[Records for the exercise Boundary: Start]

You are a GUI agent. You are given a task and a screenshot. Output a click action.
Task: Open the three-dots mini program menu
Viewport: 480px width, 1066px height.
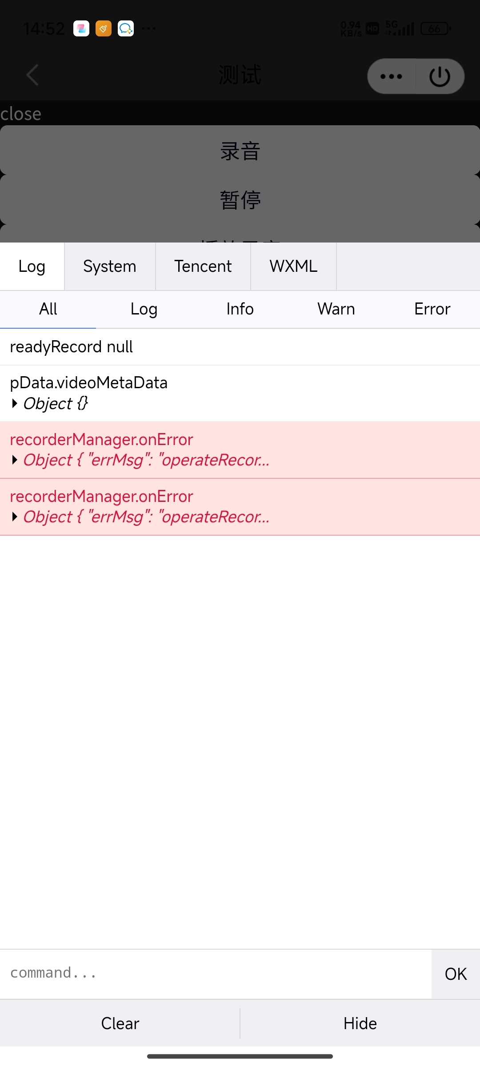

[Records for the exercise Boundary: End]
[Records for the exercise Boundary: Start]

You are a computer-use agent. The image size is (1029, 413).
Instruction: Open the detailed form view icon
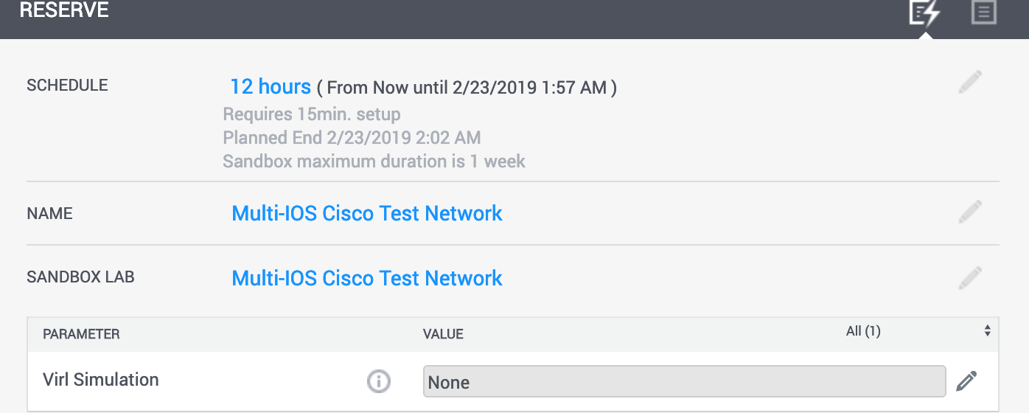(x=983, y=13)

[Records for the exercise Boundary: End]
[Records for the exercise Boundary: Start]

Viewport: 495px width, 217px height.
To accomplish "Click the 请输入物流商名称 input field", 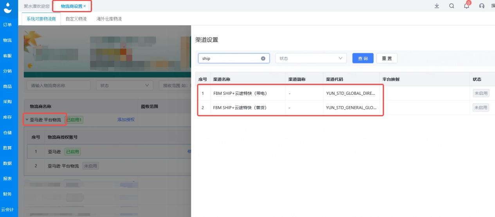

[Records for the exercise Boundary: End]

For the lines above, output exactly those from the line containing "You are a GUI" through the line containing "Viewport: 480px width, 1066px height.", and skip the others.

You are a GUI agent. You are given a task and a screenshot. Output a click action.
Task: Open the three-dots mini program menu
Viewport: 480px width, 1066px height.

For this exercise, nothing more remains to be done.